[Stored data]
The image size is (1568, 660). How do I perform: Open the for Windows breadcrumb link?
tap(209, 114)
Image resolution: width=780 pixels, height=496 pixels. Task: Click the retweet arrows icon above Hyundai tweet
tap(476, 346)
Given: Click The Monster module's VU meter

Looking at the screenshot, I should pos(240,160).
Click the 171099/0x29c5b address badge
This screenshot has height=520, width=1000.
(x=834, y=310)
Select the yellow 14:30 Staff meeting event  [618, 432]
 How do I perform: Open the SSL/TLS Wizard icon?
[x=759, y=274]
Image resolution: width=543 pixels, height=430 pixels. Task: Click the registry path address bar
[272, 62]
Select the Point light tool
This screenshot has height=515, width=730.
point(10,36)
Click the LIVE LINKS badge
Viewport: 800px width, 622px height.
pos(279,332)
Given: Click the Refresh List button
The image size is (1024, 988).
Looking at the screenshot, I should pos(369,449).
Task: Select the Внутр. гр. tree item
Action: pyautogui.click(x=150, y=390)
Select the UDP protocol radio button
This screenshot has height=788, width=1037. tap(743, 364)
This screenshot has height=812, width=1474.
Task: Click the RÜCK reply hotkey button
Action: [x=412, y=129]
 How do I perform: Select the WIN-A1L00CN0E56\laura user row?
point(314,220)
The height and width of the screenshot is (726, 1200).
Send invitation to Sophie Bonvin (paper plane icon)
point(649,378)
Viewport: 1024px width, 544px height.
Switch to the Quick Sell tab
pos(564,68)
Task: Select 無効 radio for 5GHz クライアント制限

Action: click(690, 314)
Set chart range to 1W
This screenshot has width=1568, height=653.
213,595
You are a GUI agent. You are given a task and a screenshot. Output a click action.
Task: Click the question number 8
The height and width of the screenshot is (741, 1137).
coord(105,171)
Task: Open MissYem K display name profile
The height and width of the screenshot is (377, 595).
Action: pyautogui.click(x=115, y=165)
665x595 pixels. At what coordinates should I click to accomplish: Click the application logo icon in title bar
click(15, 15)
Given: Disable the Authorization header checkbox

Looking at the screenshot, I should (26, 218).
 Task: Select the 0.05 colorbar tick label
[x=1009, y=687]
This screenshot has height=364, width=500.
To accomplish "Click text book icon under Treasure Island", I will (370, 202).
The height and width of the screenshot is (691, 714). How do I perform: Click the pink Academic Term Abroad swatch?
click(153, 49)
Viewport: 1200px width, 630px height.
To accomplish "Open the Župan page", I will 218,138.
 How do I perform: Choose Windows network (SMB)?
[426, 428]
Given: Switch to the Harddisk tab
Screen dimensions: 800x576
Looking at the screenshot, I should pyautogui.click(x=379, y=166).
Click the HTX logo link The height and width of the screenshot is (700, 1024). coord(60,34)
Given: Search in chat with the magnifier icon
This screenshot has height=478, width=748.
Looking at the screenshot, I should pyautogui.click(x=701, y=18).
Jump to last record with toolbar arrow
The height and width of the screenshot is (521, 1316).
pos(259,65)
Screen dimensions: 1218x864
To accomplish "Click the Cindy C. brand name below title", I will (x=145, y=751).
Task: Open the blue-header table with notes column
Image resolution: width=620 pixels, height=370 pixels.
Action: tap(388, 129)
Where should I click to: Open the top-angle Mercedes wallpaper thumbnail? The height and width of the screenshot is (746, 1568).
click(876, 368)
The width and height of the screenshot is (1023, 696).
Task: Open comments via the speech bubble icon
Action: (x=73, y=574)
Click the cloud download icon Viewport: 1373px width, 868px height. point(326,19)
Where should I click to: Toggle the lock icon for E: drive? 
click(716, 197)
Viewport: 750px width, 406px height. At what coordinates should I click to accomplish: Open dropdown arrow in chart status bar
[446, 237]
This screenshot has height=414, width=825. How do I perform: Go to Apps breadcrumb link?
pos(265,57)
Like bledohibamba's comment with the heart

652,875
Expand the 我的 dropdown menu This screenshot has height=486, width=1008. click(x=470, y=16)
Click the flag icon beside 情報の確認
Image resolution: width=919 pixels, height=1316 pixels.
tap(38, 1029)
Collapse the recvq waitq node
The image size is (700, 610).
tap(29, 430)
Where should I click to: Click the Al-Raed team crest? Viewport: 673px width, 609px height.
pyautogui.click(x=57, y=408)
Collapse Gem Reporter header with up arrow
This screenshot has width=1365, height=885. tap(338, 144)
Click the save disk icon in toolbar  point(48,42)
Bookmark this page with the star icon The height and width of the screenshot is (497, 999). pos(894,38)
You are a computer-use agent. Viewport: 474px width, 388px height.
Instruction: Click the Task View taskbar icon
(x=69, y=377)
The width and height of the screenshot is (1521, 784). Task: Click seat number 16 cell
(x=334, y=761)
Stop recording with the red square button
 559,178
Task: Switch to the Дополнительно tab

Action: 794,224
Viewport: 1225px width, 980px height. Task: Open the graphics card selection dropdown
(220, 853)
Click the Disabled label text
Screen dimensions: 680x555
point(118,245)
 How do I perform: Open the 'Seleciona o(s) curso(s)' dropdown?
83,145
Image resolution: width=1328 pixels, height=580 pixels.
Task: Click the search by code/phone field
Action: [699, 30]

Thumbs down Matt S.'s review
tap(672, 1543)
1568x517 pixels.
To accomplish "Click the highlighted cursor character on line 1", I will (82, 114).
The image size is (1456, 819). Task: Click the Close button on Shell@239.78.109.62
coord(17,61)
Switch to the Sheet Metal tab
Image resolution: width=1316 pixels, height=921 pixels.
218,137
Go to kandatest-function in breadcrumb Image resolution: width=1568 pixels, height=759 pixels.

What is expected | Return a copy of every line in the records that includes the string "will".

Task response |
To accomplish "Click text book icon under Treasure Island", I will (370, 202).
To accomplish "Open the Župan page", I will 218,138.
To accomplish "Click the Cindy C. brand name below title", I will (x=145, y=751).
To accomplish "Click the highlighted cursor character on line 1", I will (82, 114).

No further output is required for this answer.